Material shown

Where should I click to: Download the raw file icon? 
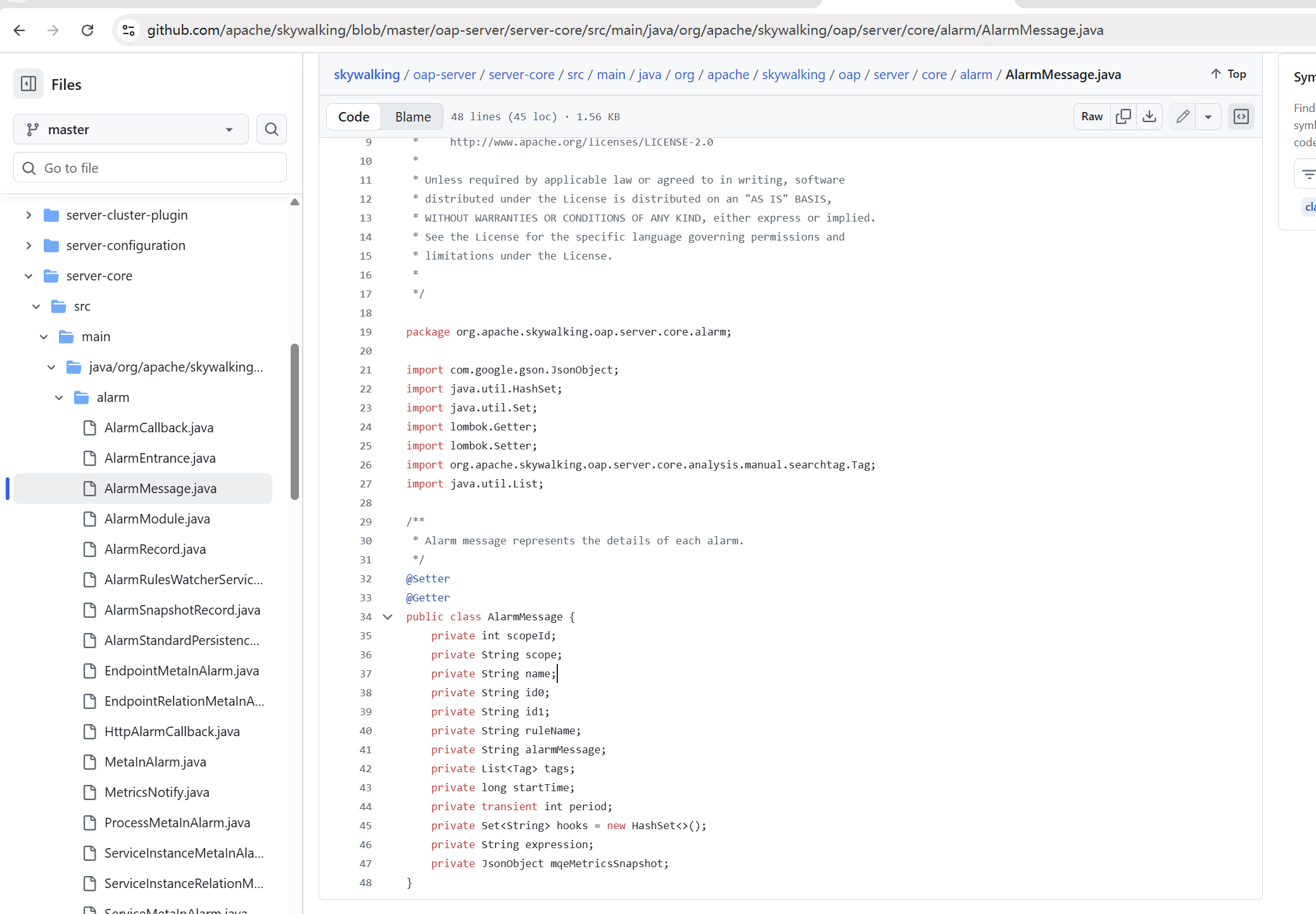pyautogui.click(x=1149, y=116)
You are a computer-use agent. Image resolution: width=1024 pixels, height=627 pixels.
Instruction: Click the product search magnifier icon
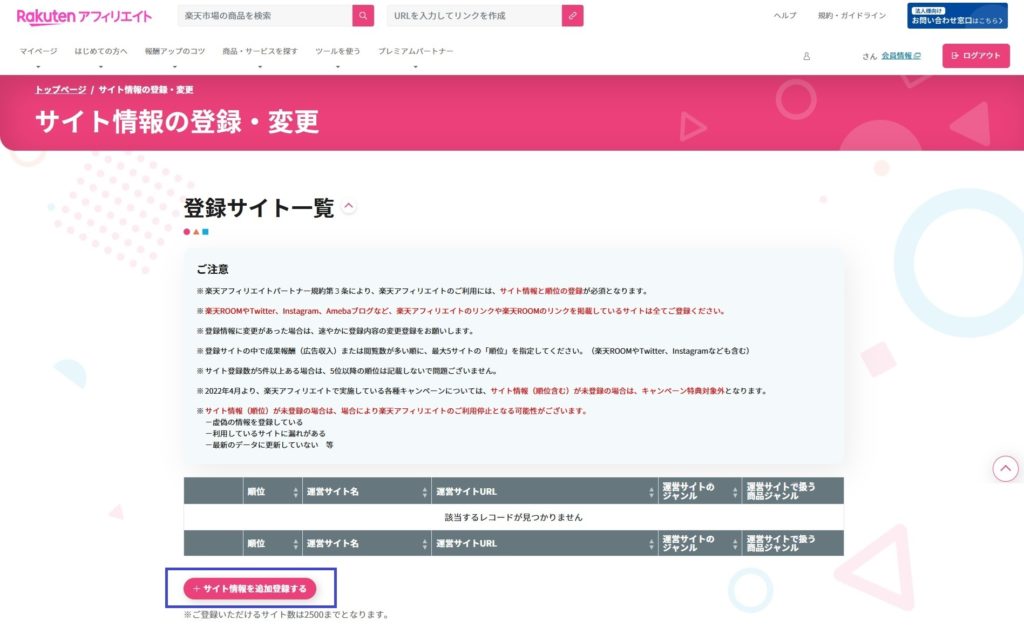[362, 16]
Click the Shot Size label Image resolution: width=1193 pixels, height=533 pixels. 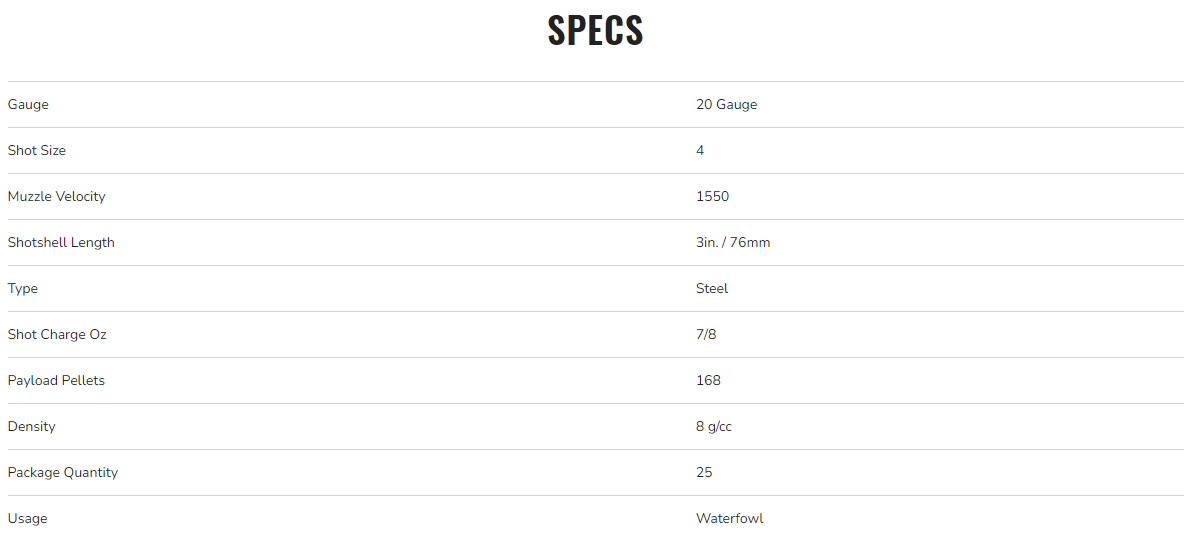coord(37,151)
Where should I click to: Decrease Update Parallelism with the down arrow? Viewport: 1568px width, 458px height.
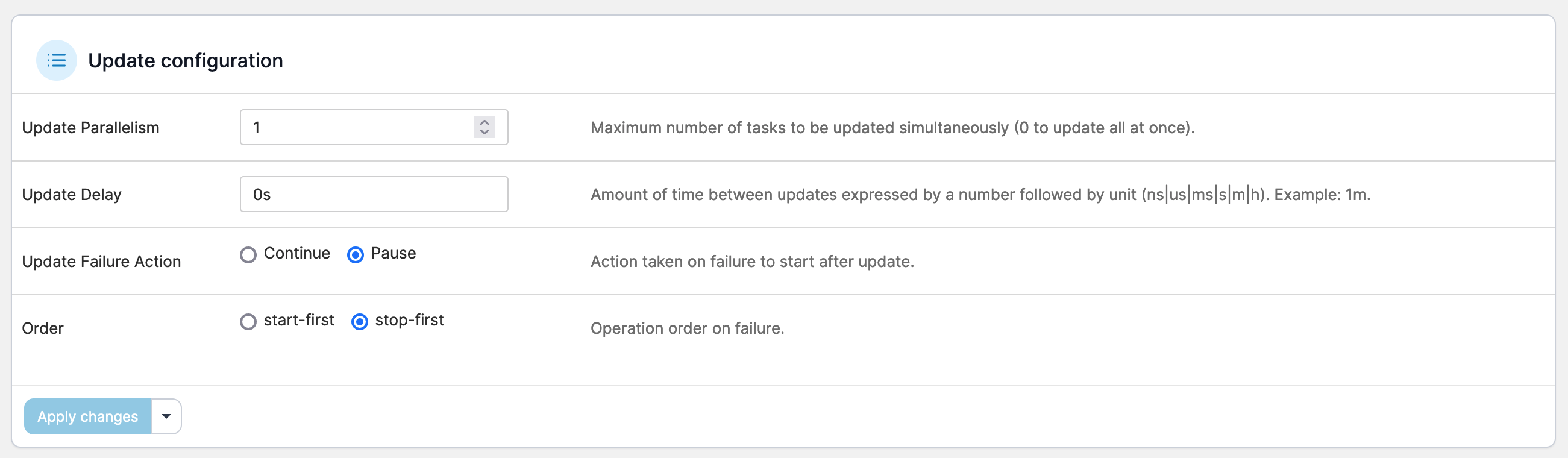point(485,132)
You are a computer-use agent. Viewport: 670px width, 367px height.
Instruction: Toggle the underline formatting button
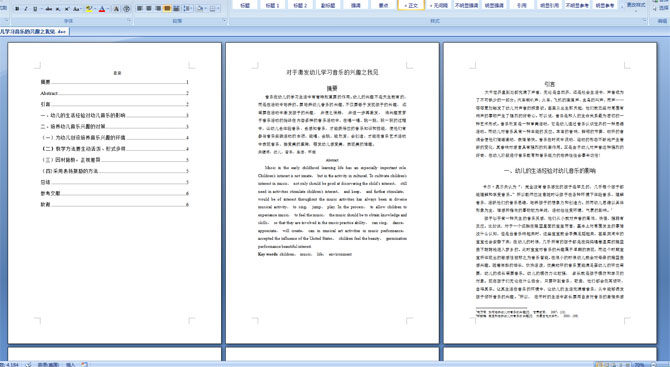pos(35,9)
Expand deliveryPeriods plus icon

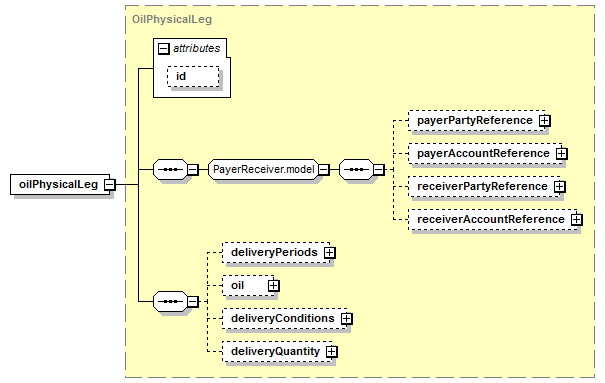pyautogui.click(x=330, y=253)
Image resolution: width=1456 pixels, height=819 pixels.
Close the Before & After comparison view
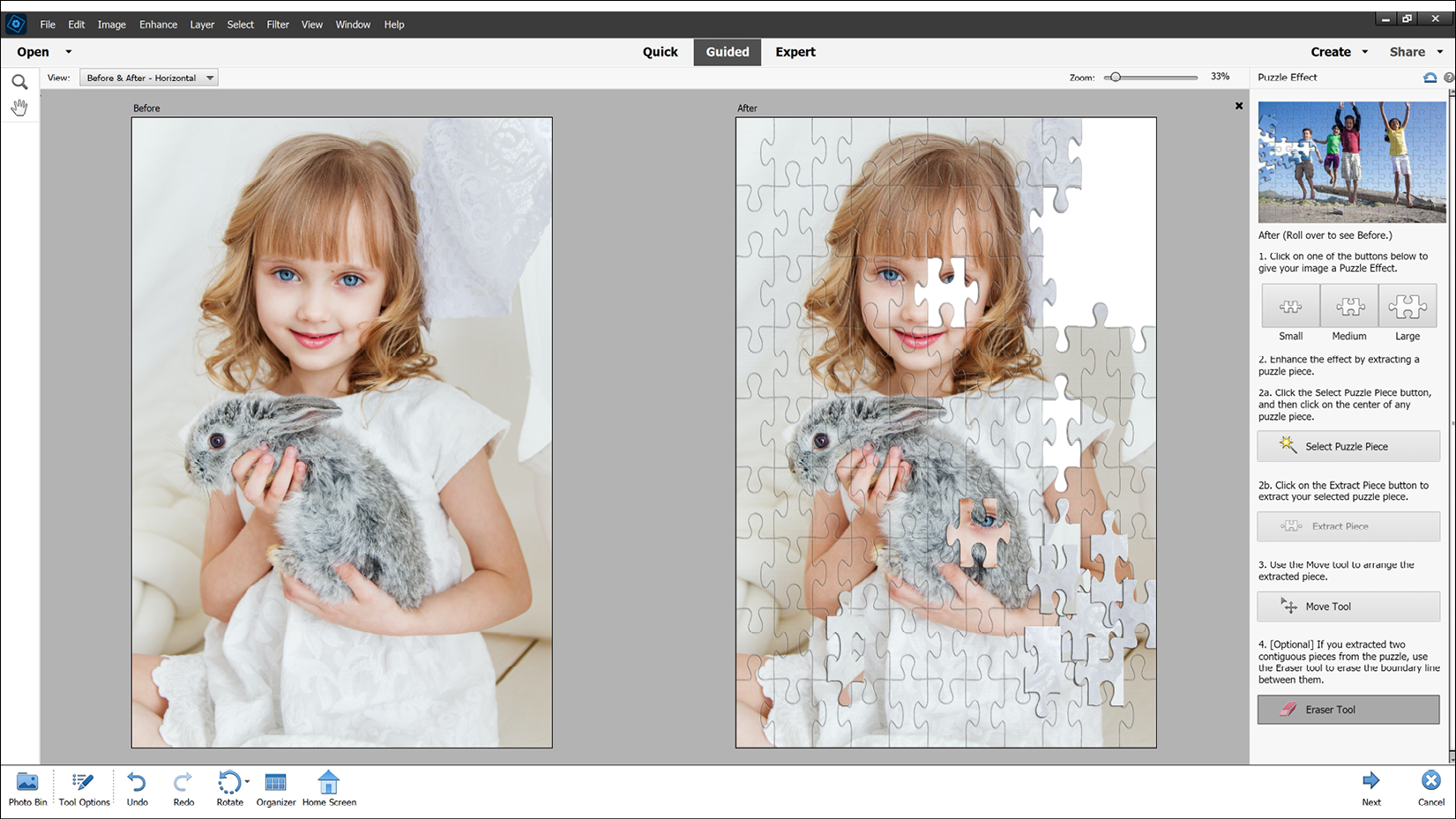[1238, 106]
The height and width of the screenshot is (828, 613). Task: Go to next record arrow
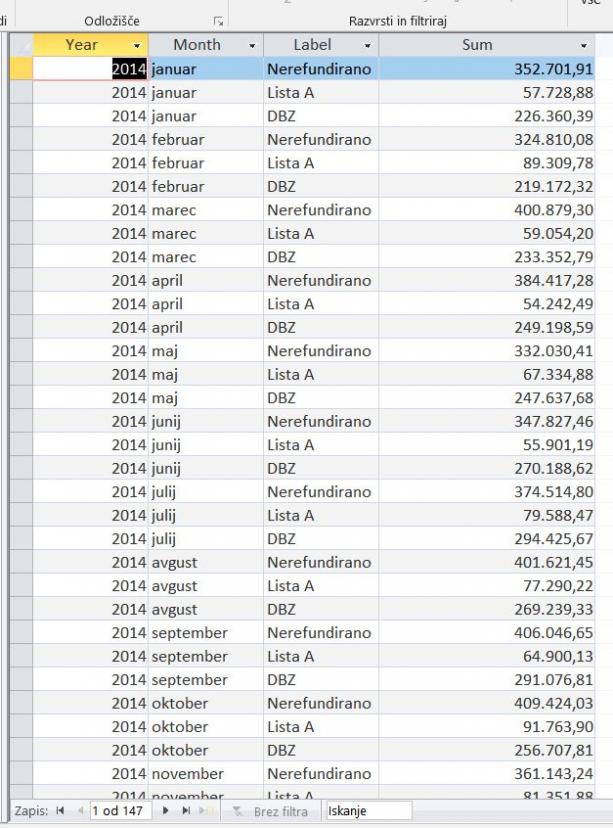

Work to complete
Reproduce the records word for word from the line with "Where should I click to: Decrease" up to and including the line with "[1238, 106]". Leave the pictures out.

Answer below
Where should I click to: Decrease Update Parallelism with the down arrow? Viewport: 1568px width, 458px height.
point(485,132)
You are a computer-use agent. Viewport: 670px width, 367px height.
Instruction: Toggle the underline formatting button
pos(35,9)
Expand deliveryPeriods plus icon

pyautogui.click(x=330, y=253)
Image resolution: width=1456 pixels, height=819 pixels.
Close the Before & After comparison view
[1238, 106]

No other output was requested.